25. ANTICORPO, de acordo com qualquer uma das reivindicações 1 a 24, caracterizado por compreender um polipeptídeo compreendendo uma sequência de aminoácidos que é pelo menos 95%, 96%, 97%, 98%, 99%, ou 100% idêntica à sequência de SEQ ID NO: 23, um polipeptídeo compreendendo uma sequência de aminoácidos que é pelo menos 95%, 96%, 97%, 98%, 99%, ou 100% idêntica à sequência de SEQ ID NO: 24, um polipeptídeo (particularmente dois polipeptídeos) compreendendo uma sequência de aminoácidos que é pelo menos 95%, 96%, 97%, 98%, 99%, ou 100% idêntica à sequência de SEQ ID NO: 25 e um polipeptídeo compreendendo uma sequência de aminoácidos que é pelo menos 95%, 96%, 97%, 98%, 99%, ou 100% idêntica à sequência de SEQ ID NO: 27.

26. POLINUCLEOTÍDEO ISOLADO, caracterizado por codificar o anticorpo, conforme definido em qualquer uma das reivindicações 1 a 25.

27. CÉLULA HOSPEDEIRA, caracterizada por compreender o polinucleotídeo isolado, conforme definido na reivindicação 26.

28. MÉTODO PARA PRODUZIR UM ANTICORPO QUE SE LIGA A CD3, caracterizado por compreender as etapas de (a) cultura da célula hospedeira, conforme definida na reivindicação 27, sob condições adequadas para a expressão do anticorpo e, opcionalmente, (b) recuperação do anticorpo.

29. ANTICORPO QUE SE LIGA A CD3 E TYRP-1, caracterizado por ser produzido pelo método, conforme definido na reivindicação 28.

30. COMPOSIÇÃO FARMACÊUTICA, caracterizada por compreender o anticorpo, conforme definido em qualquer uma das reivindicações 1 a 25 ou 29, e um veículo farmaceuticamente aceitável.

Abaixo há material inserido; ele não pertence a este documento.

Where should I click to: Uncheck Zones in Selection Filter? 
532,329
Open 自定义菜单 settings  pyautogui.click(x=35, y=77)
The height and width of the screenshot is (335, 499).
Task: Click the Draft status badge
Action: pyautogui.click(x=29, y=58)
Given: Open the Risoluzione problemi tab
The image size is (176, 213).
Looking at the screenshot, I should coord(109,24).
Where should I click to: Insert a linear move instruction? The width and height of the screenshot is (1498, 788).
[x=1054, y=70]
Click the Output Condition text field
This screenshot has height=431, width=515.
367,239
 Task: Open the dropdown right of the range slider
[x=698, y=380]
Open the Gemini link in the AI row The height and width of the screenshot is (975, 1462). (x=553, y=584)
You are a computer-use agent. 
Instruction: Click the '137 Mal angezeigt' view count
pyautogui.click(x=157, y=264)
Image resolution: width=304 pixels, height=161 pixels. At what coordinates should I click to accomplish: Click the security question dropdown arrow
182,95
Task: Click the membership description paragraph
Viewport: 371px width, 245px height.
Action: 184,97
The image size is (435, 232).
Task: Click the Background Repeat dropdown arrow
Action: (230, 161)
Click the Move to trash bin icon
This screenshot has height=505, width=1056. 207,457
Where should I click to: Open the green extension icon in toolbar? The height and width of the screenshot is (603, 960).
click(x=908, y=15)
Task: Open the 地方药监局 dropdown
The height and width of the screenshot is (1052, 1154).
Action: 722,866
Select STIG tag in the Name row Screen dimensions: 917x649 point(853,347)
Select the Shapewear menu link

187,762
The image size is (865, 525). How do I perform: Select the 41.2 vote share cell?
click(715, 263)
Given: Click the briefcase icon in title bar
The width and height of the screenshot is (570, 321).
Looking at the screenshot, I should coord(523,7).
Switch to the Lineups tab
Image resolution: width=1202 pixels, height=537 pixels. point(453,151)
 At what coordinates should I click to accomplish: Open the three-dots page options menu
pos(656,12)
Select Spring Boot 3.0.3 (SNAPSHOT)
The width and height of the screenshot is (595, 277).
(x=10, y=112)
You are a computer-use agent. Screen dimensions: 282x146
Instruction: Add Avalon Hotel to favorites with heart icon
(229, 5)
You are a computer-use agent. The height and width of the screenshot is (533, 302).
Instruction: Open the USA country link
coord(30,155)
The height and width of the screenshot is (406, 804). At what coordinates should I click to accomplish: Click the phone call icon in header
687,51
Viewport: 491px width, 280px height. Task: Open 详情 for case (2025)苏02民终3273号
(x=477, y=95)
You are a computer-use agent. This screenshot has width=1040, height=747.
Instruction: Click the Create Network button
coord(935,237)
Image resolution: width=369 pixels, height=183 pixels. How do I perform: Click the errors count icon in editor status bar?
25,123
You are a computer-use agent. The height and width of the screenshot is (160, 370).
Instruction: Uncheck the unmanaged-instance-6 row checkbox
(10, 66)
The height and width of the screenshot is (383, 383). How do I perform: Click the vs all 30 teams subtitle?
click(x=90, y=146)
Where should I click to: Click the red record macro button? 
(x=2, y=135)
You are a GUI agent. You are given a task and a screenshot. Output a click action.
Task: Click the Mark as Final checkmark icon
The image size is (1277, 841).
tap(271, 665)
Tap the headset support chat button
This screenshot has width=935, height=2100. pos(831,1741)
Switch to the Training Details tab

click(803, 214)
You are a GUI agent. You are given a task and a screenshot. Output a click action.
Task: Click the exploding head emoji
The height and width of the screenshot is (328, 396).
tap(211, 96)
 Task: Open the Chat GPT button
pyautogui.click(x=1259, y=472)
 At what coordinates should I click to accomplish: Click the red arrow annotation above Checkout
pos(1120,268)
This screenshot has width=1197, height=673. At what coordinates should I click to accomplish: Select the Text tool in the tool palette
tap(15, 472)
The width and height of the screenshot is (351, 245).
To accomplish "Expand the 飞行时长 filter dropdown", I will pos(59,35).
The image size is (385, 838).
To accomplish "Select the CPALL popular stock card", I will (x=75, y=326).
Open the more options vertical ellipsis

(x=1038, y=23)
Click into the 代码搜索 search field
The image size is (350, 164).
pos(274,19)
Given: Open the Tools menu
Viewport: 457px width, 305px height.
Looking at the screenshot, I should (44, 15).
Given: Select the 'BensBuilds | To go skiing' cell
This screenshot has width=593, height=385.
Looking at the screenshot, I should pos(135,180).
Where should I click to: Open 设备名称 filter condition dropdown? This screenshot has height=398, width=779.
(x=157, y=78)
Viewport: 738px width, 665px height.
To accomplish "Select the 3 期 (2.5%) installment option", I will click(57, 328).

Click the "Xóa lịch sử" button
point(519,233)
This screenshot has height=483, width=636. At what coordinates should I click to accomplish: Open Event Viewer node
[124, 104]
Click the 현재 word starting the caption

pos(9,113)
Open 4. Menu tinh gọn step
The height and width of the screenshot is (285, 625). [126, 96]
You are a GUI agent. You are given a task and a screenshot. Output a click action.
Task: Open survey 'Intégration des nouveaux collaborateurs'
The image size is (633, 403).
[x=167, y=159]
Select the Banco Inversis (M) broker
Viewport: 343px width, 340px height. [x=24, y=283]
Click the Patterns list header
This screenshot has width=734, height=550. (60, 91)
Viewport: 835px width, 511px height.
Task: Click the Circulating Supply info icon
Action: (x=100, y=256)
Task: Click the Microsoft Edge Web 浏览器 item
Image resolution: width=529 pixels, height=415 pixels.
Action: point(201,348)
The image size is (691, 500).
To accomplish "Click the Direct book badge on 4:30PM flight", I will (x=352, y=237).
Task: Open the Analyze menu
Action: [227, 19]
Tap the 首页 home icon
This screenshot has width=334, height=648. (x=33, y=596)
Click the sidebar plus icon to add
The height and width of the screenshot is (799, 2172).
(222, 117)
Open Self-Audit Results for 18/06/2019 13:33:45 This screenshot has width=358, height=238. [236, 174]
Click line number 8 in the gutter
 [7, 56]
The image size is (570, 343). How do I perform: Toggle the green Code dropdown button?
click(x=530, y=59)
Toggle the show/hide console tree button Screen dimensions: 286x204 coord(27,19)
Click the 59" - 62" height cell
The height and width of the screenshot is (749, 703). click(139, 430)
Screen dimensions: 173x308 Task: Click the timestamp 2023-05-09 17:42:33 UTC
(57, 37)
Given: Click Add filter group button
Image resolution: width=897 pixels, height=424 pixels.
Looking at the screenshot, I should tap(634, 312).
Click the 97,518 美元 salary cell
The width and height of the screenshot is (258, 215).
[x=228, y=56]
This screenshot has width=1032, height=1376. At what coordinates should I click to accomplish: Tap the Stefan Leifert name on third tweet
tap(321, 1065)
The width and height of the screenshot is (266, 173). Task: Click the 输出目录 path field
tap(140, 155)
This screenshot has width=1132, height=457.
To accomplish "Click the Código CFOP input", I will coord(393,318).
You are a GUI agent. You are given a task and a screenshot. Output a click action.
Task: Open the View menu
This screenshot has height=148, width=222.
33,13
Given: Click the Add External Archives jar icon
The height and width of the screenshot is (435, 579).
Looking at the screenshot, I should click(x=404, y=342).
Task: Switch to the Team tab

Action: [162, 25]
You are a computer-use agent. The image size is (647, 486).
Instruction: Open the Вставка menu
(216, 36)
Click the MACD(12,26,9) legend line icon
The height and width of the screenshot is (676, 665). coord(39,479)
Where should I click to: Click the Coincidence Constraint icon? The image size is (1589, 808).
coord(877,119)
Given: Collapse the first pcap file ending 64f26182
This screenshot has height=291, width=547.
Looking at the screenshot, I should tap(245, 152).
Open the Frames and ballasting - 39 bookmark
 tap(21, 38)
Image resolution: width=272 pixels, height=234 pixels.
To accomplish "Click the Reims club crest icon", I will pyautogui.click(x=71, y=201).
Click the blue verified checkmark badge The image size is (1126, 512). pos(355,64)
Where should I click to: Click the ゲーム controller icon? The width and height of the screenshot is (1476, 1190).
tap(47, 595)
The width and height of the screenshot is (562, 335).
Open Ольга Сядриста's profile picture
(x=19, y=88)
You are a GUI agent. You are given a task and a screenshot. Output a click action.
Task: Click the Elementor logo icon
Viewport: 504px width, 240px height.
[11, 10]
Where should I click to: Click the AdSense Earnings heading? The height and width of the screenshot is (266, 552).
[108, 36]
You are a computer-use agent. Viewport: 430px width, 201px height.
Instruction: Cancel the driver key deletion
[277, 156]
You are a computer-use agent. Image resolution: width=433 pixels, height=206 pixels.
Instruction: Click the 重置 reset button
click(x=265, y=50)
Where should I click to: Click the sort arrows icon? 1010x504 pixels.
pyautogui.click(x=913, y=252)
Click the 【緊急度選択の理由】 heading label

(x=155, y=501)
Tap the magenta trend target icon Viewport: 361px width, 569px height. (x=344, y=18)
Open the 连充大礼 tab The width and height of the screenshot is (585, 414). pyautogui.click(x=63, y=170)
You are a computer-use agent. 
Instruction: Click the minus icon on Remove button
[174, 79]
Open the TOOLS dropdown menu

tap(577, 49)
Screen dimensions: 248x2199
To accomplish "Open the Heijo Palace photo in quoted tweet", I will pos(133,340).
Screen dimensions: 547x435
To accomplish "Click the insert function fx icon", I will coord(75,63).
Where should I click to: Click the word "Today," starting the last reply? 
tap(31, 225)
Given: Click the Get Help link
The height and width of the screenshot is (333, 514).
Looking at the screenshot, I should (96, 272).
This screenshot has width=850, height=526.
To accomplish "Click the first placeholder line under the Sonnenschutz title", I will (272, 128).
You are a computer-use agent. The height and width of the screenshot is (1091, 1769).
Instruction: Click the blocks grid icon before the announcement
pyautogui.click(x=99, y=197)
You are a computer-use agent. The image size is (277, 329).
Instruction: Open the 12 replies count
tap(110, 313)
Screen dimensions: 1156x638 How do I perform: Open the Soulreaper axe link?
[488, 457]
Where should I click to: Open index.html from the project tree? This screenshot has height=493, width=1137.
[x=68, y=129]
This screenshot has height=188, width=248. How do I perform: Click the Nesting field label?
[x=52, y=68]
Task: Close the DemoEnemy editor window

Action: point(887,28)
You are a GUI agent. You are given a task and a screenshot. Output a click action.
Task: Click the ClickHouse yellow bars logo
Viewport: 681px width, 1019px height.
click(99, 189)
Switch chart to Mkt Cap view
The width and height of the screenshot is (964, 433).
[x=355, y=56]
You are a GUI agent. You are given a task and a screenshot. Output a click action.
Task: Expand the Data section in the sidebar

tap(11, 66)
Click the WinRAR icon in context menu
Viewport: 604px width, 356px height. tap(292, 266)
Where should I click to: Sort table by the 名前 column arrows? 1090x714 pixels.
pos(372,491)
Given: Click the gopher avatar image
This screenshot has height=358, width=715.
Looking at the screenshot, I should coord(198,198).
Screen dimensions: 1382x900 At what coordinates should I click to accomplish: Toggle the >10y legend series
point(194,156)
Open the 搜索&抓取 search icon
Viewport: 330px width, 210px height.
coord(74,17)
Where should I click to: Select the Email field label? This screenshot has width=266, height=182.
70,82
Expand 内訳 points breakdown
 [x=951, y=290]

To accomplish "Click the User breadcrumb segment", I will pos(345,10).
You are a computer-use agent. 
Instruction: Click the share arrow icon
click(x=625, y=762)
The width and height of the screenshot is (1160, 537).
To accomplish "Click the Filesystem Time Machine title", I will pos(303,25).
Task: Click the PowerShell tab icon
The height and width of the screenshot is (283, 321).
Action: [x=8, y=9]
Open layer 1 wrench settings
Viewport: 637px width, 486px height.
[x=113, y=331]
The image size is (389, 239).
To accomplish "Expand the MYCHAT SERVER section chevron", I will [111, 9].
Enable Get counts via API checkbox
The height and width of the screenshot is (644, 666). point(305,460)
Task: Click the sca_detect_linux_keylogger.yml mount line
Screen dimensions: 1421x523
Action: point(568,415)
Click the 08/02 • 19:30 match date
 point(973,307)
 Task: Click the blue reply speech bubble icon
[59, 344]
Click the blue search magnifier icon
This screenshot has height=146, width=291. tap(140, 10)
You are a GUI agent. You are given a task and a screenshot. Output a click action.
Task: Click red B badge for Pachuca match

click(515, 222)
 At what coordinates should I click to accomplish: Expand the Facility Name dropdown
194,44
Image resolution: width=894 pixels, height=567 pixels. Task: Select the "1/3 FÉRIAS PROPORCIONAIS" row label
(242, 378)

31. USO DO ANTICORPO, conforme definido em qualquer uma das reivindicações 1 a 25 ou 29, ou da composição farmacêutica, conforme definida na reivindicação 30, caracterizado por ser para a fabricação de um medicamento.

32. USO DO ANTICORPO, conforme definido em qualquer uma das reivindicações 1 a 25 ou 29, ou da composição farmacêutica, conforme definida na reivindicação 30, caracterizado por ser para a fabricação de um medicamento para o tratamento de câncer.

33. USO, de acordo com a reivindicação 32, caracterizado pelo câncer ser um câncer expressando TYRP-1.

34. USO, de acordo com qualquer uma das reivindicações 32 a 33, caracterizado pelo câncer ser um câncer de pele, em particular um melanoma.